[Your task] Edit the data from the line containing "Expand Enable Game" through the line containing "will (x=68, y=232)." by swapping "General Classification" for "Overall Standings", changing nothing else. Give back only those lines.

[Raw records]
------------------------------------------------------------
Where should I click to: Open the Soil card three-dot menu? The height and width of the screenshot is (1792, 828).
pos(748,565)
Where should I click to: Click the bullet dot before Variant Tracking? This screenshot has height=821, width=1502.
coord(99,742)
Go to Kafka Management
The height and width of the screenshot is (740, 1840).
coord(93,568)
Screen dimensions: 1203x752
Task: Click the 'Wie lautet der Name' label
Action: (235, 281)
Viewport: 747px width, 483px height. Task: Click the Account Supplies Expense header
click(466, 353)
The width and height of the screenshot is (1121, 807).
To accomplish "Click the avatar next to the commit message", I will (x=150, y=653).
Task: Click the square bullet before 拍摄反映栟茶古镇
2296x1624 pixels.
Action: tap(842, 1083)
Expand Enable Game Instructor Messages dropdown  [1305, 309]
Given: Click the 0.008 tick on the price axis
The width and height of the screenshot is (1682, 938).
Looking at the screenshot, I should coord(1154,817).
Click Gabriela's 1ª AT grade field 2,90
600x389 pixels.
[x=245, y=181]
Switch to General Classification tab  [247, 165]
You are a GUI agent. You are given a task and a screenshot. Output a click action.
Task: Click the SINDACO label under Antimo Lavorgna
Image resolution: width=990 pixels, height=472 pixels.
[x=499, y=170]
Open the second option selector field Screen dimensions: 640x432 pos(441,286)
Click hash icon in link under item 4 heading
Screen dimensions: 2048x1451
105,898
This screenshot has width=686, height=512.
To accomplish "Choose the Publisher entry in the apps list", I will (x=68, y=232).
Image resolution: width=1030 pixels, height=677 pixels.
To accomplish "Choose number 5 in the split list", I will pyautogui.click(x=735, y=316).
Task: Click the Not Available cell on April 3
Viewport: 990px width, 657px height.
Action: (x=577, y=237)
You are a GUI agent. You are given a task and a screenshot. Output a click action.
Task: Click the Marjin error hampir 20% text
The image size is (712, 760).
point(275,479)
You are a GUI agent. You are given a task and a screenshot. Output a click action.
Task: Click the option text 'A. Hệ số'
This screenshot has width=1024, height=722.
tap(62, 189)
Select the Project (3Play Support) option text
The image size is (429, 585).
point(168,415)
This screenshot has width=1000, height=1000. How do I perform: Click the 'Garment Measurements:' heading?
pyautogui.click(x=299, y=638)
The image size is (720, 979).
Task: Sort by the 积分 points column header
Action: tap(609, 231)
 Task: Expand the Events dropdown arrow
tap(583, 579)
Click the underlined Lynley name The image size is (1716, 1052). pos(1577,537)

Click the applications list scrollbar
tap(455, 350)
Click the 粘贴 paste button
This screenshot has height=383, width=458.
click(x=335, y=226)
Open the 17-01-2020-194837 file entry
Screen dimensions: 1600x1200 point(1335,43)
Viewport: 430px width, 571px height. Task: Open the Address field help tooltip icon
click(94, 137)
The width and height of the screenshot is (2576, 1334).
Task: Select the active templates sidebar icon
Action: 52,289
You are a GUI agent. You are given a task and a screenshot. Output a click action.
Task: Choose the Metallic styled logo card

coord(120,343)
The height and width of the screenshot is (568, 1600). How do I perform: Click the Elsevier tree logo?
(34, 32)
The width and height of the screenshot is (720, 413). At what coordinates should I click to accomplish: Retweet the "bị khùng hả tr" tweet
------------------------------------------------------------
[Exercise output]
Expand Enable Game Instructor Messages dropdown  [1305, 309]
Given: Click the 0.008 tick on the price axis
The width and height of the screenshot is (1682, 938).
Looking at the screenshot, I should coord(1154,817).
Click Gabriela's 1ª AT grade field 2,90
600x389 pixels.
[x=245, y=181]
Switch to Overall Standings tab  [247, 165]
You are a GUI agent. You are given a task and a screenshot. Output a click action.
Task: Click the SINDACO label under Antimo Lavorgna
Image resolution: width=990 pixels, height=472 pixels.
[x=499, y=170]
Open the second option selector field Screen dimensions: 640x432 pos(441,286)
Click hash icon in link under item 4 heading
Screen dimensions: 2048x1451
105,898
This screenshot has width=686, height=512.
To accomplish "Choose the Publisher entry in the apps list", I will (x=68, y=232).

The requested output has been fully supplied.